Task goal ->
Spot each line in the records below where the word "search" occurs, then copy it.

Records supplied ->

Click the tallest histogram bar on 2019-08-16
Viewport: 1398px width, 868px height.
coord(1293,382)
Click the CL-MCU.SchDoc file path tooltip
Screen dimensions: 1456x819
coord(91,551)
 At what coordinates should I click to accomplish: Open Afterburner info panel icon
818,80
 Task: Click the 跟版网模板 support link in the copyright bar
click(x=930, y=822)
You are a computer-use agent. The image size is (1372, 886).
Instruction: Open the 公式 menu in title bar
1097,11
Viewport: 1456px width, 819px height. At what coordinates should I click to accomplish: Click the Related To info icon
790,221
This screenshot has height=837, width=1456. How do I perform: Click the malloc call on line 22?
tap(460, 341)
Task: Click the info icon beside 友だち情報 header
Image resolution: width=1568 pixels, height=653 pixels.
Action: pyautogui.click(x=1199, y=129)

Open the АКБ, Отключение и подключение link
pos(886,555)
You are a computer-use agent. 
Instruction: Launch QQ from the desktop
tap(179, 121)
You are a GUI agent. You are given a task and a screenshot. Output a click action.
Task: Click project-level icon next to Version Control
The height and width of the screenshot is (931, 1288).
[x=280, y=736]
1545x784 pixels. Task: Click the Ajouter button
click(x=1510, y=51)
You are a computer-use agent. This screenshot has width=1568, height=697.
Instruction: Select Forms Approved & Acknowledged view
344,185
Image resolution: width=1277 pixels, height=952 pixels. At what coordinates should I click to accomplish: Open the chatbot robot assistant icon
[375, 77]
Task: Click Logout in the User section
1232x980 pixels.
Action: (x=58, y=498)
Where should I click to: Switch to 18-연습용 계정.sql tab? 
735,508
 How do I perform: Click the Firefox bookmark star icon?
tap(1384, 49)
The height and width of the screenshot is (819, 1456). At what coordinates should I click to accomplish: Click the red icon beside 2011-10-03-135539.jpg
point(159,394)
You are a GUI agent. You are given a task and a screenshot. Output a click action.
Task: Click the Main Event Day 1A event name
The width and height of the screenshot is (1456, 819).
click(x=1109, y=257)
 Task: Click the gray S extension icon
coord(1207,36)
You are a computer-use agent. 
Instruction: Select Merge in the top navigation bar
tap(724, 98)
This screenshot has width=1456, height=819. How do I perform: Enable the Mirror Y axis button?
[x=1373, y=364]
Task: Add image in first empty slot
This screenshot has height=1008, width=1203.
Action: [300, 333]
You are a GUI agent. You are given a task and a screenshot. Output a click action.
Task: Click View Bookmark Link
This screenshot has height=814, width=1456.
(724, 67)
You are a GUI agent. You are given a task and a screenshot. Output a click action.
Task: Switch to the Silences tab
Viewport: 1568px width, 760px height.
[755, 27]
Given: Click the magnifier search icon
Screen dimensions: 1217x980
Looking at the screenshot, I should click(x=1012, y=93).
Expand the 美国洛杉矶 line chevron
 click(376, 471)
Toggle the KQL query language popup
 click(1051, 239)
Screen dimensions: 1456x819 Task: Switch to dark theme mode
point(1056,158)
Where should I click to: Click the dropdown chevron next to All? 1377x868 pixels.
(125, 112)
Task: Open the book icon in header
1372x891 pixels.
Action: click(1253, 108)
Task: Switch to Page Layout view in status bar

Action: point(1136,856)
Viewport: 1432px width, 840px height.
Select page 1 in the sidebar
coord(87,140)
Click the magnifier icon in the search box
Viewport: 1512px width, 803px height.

Finished task ->
Given: Click the magnifier search icon
Click the magnifier icon in the search box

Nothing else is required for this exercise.